■ **Task directions**: Please give an exact transcription of the records shown below.

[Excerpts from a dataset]
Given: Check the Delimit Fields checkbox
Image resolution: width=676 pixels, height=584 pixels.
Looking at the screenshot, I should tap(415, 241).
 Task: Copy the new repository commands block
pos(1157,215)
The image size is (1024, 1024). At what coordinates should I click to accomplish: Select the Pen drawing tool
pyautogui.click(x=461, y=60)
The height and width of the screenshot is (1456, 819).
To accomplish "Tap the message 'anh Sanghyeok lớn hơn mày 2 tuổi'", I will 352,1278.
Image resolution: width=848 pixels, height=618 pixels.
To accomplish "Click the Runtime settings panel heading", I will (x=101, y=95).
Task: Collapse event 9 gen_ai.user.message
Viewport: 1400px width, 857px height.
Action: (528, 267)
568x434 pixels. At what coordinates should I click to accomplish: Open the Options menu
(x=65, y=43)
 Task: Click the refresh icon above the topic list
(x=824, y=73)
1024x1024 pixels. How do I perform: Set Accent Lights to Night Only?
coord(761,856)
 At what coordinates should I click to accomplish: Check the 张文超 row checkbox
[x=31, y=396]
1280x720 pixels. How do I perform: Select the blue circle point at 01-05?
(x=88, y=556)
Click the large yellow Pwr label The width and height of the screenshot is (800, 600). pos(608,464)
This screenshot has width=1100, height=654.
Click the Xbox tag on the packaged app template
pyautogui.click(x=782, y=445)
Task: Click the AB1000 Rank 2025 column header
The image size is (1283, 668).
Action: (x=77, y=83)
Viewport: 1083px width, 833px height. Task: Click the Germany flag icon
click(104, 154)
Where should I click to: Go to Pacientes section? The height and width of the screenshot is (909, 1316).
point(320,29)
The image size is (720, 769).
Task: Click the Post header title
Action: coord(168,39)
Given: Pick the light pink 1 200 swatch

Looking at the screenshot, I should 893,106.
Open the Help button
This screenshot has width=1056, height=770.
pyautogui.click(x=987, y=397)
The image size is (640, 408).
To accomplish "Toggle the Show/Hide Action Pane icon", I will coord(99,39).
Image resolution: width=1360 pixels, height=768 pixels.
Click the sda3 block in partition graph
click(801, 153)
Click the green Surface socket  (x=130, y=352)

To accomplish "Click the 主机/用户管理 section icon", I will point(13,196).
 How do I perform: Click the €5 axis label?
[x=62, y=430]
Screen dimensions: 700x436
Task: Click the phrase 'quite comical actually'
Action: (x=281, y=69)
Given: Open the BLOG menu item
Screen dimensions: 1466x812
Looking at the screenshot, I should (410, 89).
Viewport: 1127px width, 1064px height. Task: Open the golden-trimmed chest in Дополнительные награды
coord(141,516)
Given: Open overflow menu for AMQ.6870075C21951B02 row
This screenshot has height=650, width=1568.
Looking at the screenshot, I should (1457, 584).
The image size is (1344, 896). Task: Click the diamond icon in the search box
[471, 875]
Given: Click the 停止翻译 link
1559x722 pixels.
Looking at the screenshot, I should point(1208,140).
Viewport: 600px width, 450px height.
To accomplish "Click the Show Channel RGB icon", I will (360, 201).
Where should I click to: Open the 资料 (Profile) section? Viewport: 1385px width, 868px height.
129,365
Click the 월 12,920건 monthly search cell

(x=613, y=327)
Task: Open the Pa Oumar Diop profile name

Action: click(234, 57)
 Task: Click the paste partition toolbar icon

■ **Task solution**:
Given: Check the Delimit Fields checkbox
Image resolution: width=676 pixels, height=584 pixels.
Looking at the screenshot, I should tap(415, 241).
 Task: Copy the new repository commands block
pos(1157,215)
The image size is (1024, 1024). At what coordinates should I click to accomplish: Select the Pen drawing tool
pyautogui.click(x=461, y=60)
The height and width of the screenshot is (1456, 819).
To accomplish "Tap the message 'anh Sanghyeok lớn hơn mày 2 tuổi'", I will 352,1278.
Image resolution: width=848 pixels, height=618 pixels.
To accomplish "Click the Runtime settings panel heading", I will (x=101, y=95).
Task: Collapse event 9 gen_ai.user.message
Viewport: 1400px width, 857px height.
Action: (528, 267)
568x434 pixels. At what coordinates should I click to accomplish: Open the Options menu
(x=65, y=43)
 Task: Click the refresh icon above the topic list
(x=824, y=73)
1024x1024 pixels. How do I perform: Set Accent Lights to Night Only?
coord(761,856)
 At what coordinates should I click to accomplish: Check the 张文超 row checkbox
[x=31, y=396]
1280x720 pixels. How do I perform: Select the blue circle point at 01-05?
(x=88, y=556)
Click the large yellow Pwr label The width and height of the screenshot is (800, 600). pos(608,464)
This screenshot has width=1100, height=654.
Click the Xbox tag on the packaged app template
pyautogui.click(x=782, y=445)
Task: Click the AB1000 Rank 2025 column header
The image size is (1283, 668).
Action: (x=77, y=83)
Viewport: 1083px width, 833px height. Task: Click the Germany flag icon
click(104, 154)
Where should I click to: Go to Pacientes section? The height and width of the screenshot is (909, 1316).
point(320,29)
The image size is (720, 769).
Task: Click the Post header title
Action: coord(168,39)
Given: Pick the light pink 1 200 swatch

Looking at the screenshot, I should 893,106.
Open the Help button
This screenshot has width=1056, height=770.
pyautogui.click(x=987, y=397)
The image size is (640, 408).
To accomplish "Toggle the Show/Hide Action Pane icon", I will coord(99,39).
Image resolution: width=1360 pixels, height=768 pixels.
Click the sda3 block in partition graph
click(801, 153)
Click the green Surface socket  (x=130, y=352)

To accomplish "Click the 主机/用户管理 section icon", I will point(13,196).
 How do I perform: Click the €5 axis label?
[x=62, y=430]
Screen dimensions: 700x436
Task: Click the phrase 'quite comical actually'
Action: (x=281, y=69)
Given: Open the BLOG menu item
Screen dimensions: 1466x812
Looking at the screenshot, I should (410, 89).
Viewport: 1127px width, 1064px height. Task: Open the golden-trimmed chest in Дополнительные награды
coord(141,516)
Given: Open overflow menu for AMQ.6870075C21951B02 row
This screenshot has height=650, width=1568.
Looking at the screenshot, I should (1457, 584).
The image size is (1344, 896). Task: Click the diamond icon in the search box
[471, 875]
Given: Click the 停止翻译 link
1559x722 pixels.
Looking at the screenshot, I should point(1208,140).
Viewport: 600px width, 450px height.
To accomplish "Click the Show Channel RGB icon", I will (360, 201).
Where should I click to: Open the 资料 (Profile) section? Viewport: 1385px width, 868px height.
129,365
Click the 월 12,920건 monthly search cell

(x=613, y=327)
Task: Open the Pa Oumar Diop profile name

Action: click(234, 57)
 Task: Click the paste partition toolbar icon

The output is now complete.